A few ways I’ve successfully experienced this reclaiming of joy:

  • Allow myself a wider target range while traveling – if I’m not dropping dangerously low at night, I’ve succeeded! Likewise, as long as I can bring a high blood sugar down, things are fine. Interestingly, often this more ‘relaxed’ attitude brings with it surprisingly ‘good’ numbers.
  • Tin foil and plastic Ziplock bags at all time. How could a Ziplock bag improve my bg numbers while traveling? – you ask. Well, this may not be true for everyone, but I am the sort of person who doesn’t need to eat a whole treat to be satisfied, but who feels utterly denied if I can’t try a bite of something I’m offered. I don’t typically buy or order things that don’t support my blood sugar, but if they are there and free – I just gotta know. There are only a few exceptions I turn my nose up at completely (likelihood increases if said ‘food’ is enveloped in sealed plastic). So if I get a treat while traveling, say a flakey pastry pinwheel like they displayed on small square, porcelain plates at the conference during coffee breaks, I have a delicious bite (sometimes two) and pop it in the bag. Although often I throw away the remains before completely consuming it, it’s still less waste overall because one treat extends over a whole day, or sometimes even two or three (remember to refrigerate when necessary)!
  • And let’s talk about refrigeration. I always arm myself with a doctor’s note before traveling that states that I will be traveling with my medications and that they will need to stay cool. Perhaps because of this, or maybe my medical id bracelet (also essential when traveling alone), or because I am open about proclaiming my diabetes in airports, I have always been able to carry a little cooler with me without being stopped for having what is technically an ‘extra’ carry-on bag. I never let this cooler out of my reach – not to put it in overhead bins and definitely not to check it. I’m curious if others with T1D have successfully traveled with small coolers. Mine is soft and I use a little tiny icepack – which does flag the security scanners sometimes. Both times this has happened I have been cleared to continue on my merry way.

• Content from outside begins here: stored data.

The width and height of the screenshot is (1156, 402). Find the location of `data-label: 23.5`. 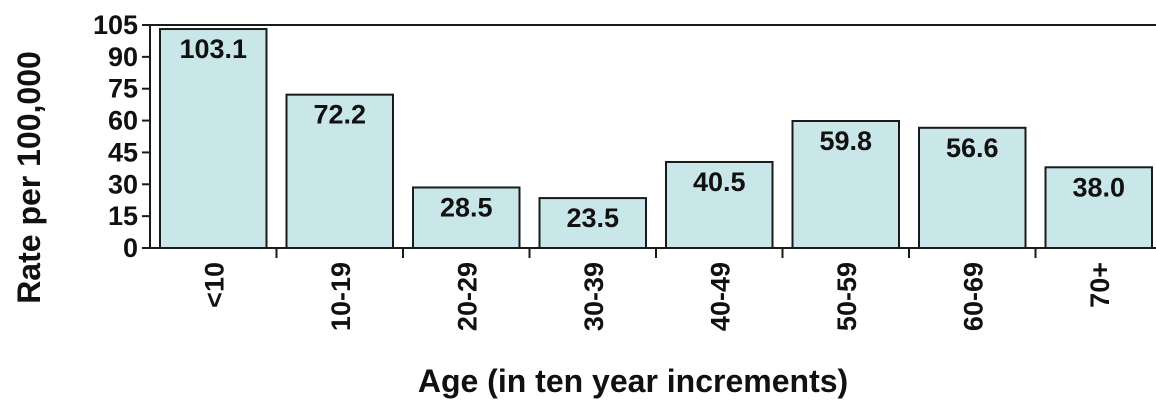

data-label: 23.5 is located at coordinates (592, 218).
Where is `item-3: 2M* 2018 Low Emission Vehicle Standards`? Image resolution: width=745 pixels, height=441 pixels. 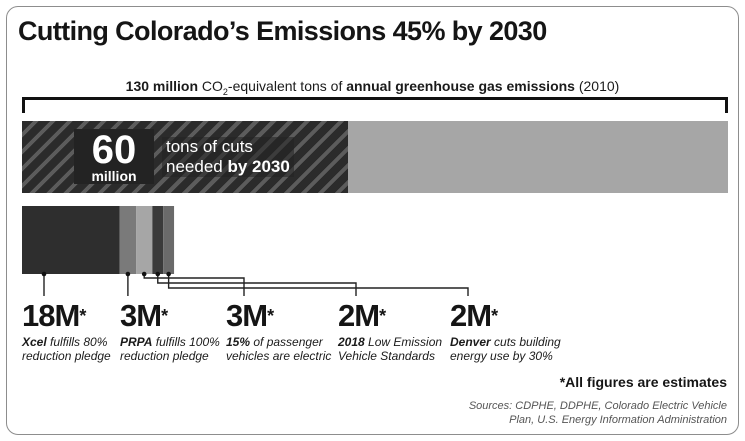
item-3: 2M* 2018 Low Emission Vehicle Standards is located at coordinates (390, 332).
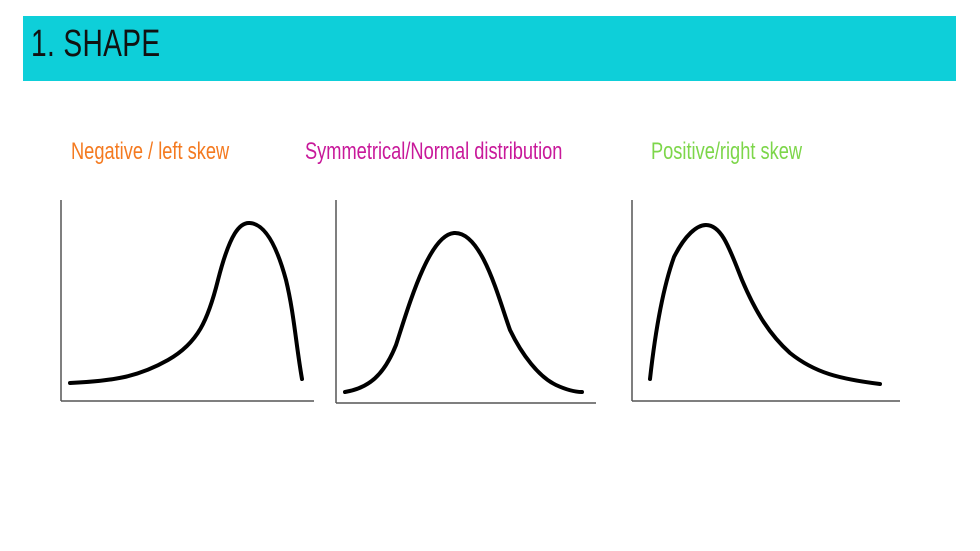  I want to click on positive-skew-panel, so click(768, 302).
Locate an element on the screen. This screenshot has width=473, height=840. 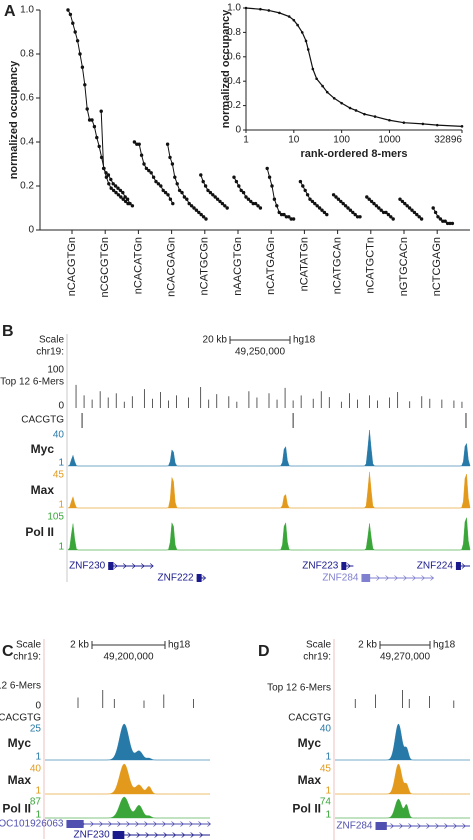
scale-bar-label: 2 kb is located at coordinates (368, 646).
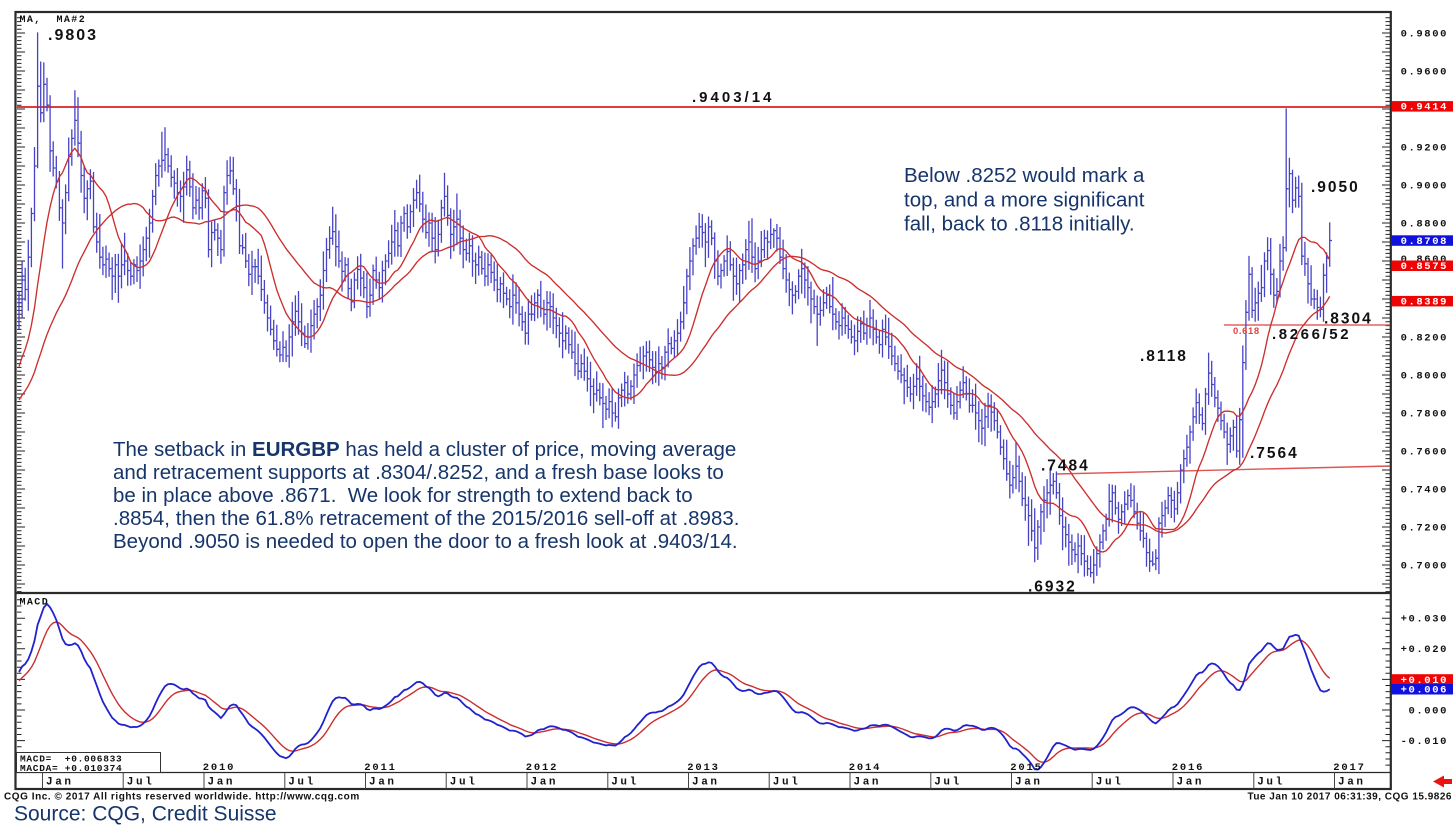 This screenshot has height=836, width=1453. I want to click on svg-text: 0.000, so click(1428, 711).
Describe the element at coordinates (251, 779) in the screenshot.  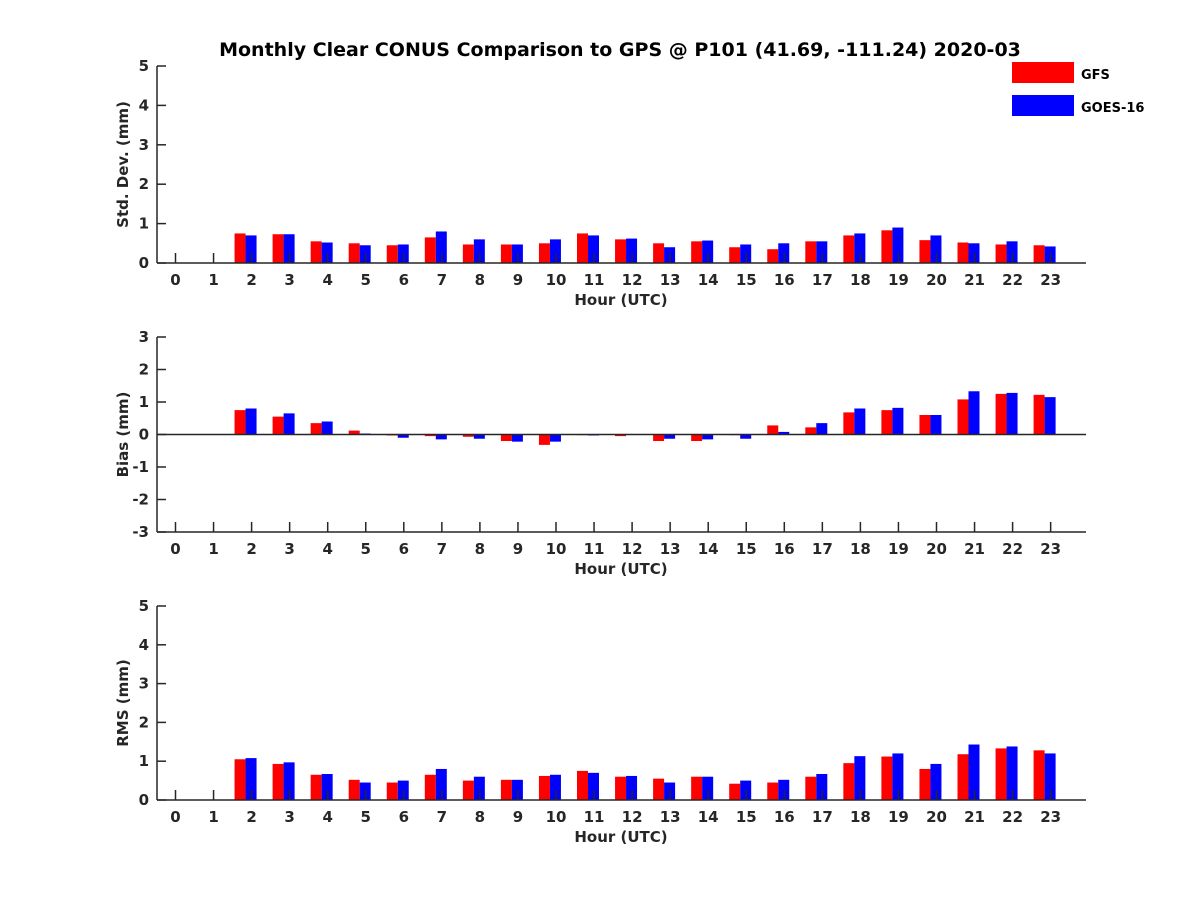
I see `rms-bar-goes16-h1` at that location.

My diabetes travel guidelines in summary:

  • Be kind to myself, aka loosen up
  • Carry Ziplock bags or tinfoil
  • Be open/up front about diabetes

I packed a yogurt in my icepack for my four-hour train journey to Innsbruck, during which I would retrace on the ground the route I had flown the previous day. I jostled back in forth from one side of the train to the other trying to catch views of mountain peaks and aquamarine waterways, before finally being lulled into a nap by the hum of the rails.